George A. Akerlof and Robert J Shiller, Animal Spirits: How Human Psychology Drives the Economy and Why it Matters to Global Capitalism. Princeton University Press, 2009.
Freakonomics redefined the popular economics book genre. This runaway best-seller created a niche for an economics book that could speak seriously to the masses (the serious mass, if that isn't some sort of oxymoron) and get them to rethink both economics (particularly microeconomics) and their view of the world. It was a great if uneven read, I said in my review, but kinda pointless. I thought the authors missed a good opportunity to criticize policymakers and pundits for their uncritical acceptance of conventional wisdom and the harm this has caused. Instead they just let the many and varied examples and case studies speak for themselves. Too bad.
Animal Spirits is a sort of macroeconomic Freakonomics but with one difference. It has a point. Many points, in fact. More about this later.
Ackerlof and Schiller are as distinguised as you can get in economics. Ackerloff won the 2001 Nobel Prize in Economics for his work on how economies actually work in the messy, inconvenient real world (think "The Market for Lemons"). Schiller is famous for Irrational Exuberance and his studies of unstable financial markets. Smart guys.
Animal Spirits is a book about how individual feelings and attitudes, which are not always strictly rational, matter in macroeconomics and how ignoring them has helped put us in the current financial and economic hole. Most people associate the term "animal spirits" with Keynes (animal spirits, he said, are what drive the stock markets) and sure enough Keynes and his ideas make frequent appearance here.
The organization of the book is clear enough. The authors begin with short chapters about five flavors of animal spirits -- confidence, fairness, dishonesty, money illusion and the particular power of stories to shape human attitudes and behavior) and then apply these concepts to eight questions, including why do economies fall into depression, how can the current financial crisis be solved and why are there booms and busts in real estate markets? As you can see, this is a book that asks a lot of big questions and promises a lot of big answers.
There are several problems, not least of which is that it is difficult to answer all these questions in a slim volume like this one and especially hard to make all of the answers depend critically and specifically on animal spirits (although this main point is well argued, especially concerning the importance of fairness in economic decisions). Animal Spirits makes lots of points along the way -- maybe too many of them? -- and in doing so seems to sometimes lose track of its audience.

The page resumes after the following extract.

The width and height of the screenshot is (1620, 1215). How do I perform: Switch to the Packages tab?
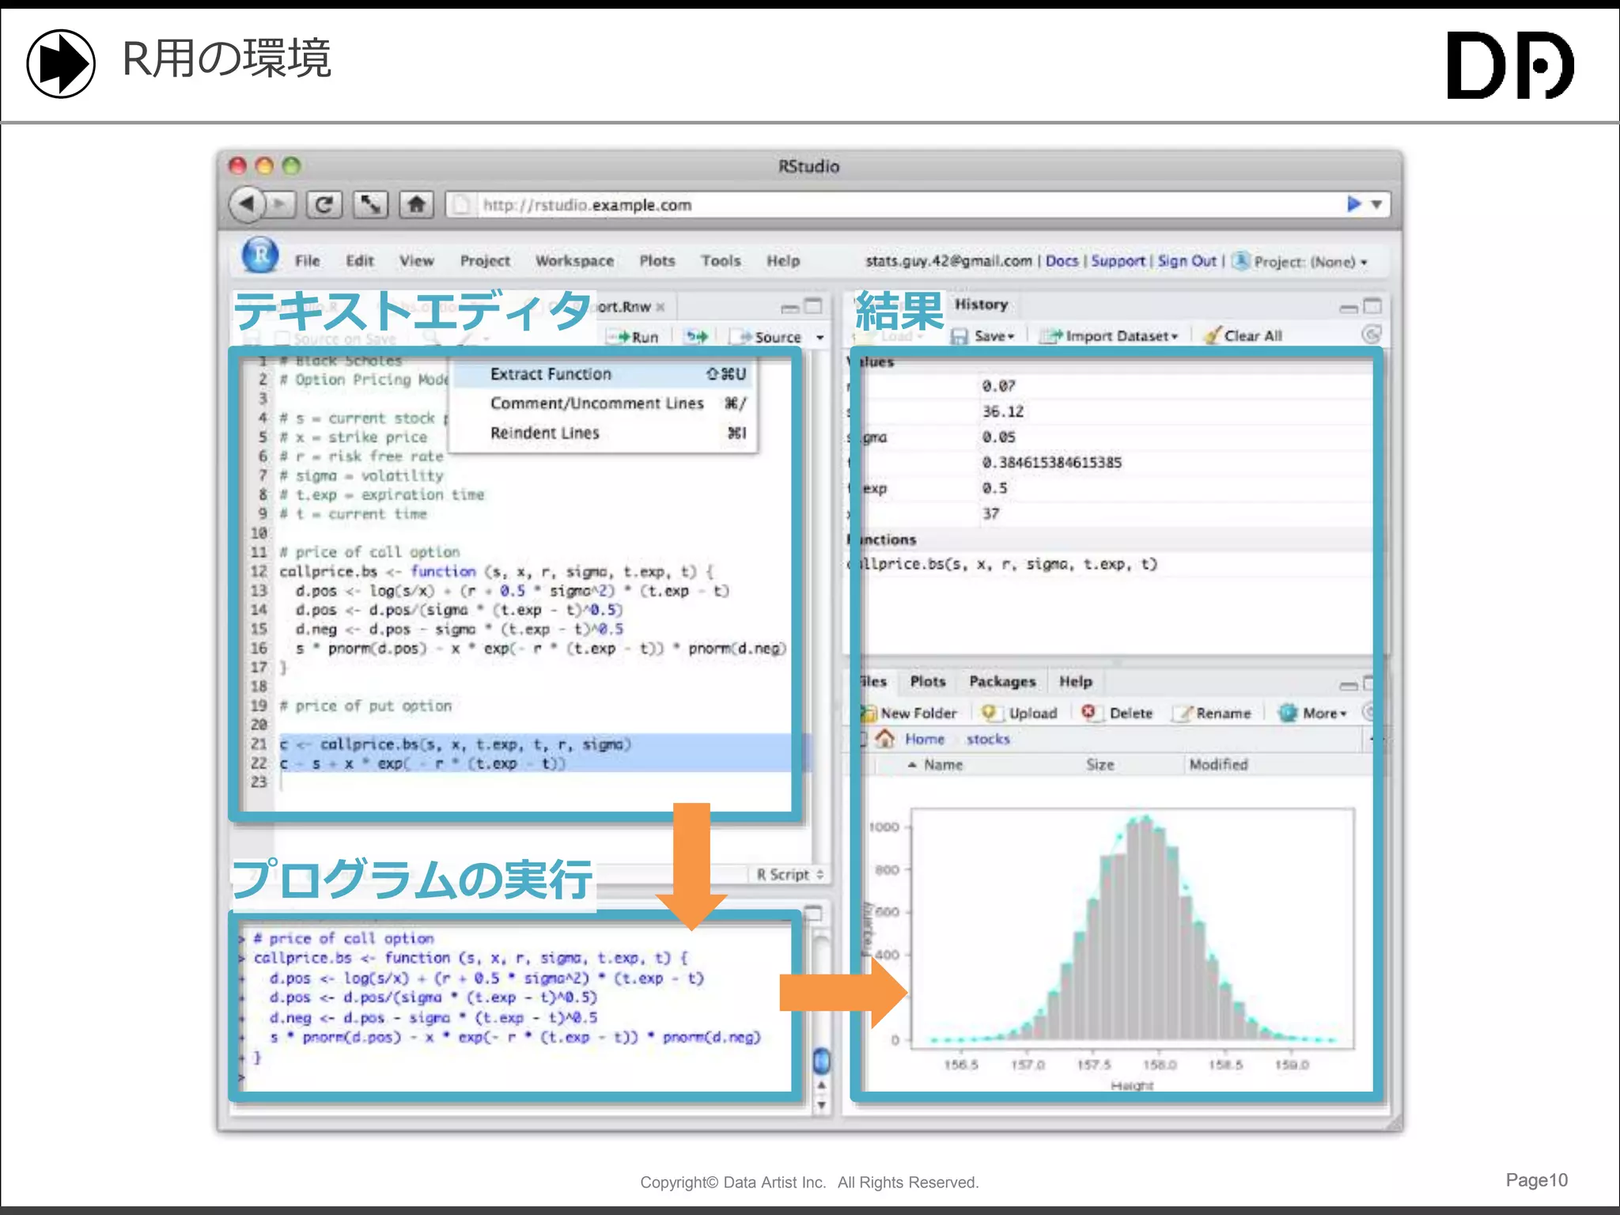1002,682
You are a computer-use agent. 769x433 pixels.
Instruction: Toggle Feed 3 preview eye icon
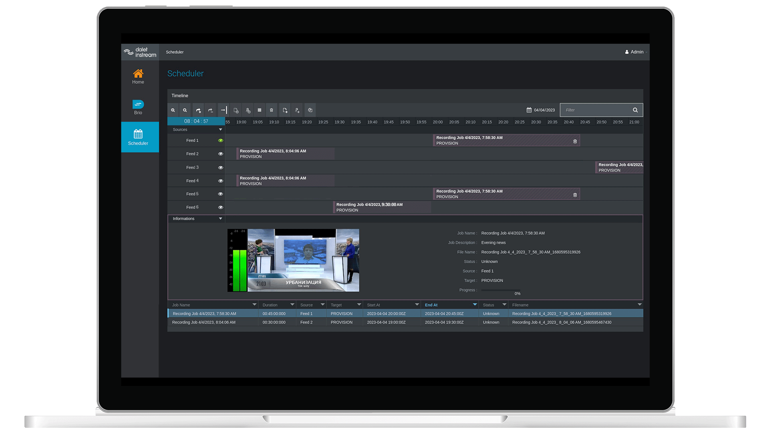click(220, 168)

Who is this book for? Is it for professional economists who will be interested in rethinking longstanding intellectual debates within the profession? Is it for investors who need to understand how markets really work? Is it for ordinary citizens who just want a better idea of how we got into this mess and where we can go from here? The answer is that the authors seem to address many different potential audiences and therefore risk losing some or all of them. A pity.
If you can judge a book by its cover (I know, I know) then this book is for New Yorker readers -- serious readers who will recognize the distinctive Edward Koren cartoons that decorate the wrapper. I suppose that's as good a target audience as any.
Is this the macroeconomic Freakonomics? No, but it's a good book for befuddled economics-literate people like me. And maybe you, too.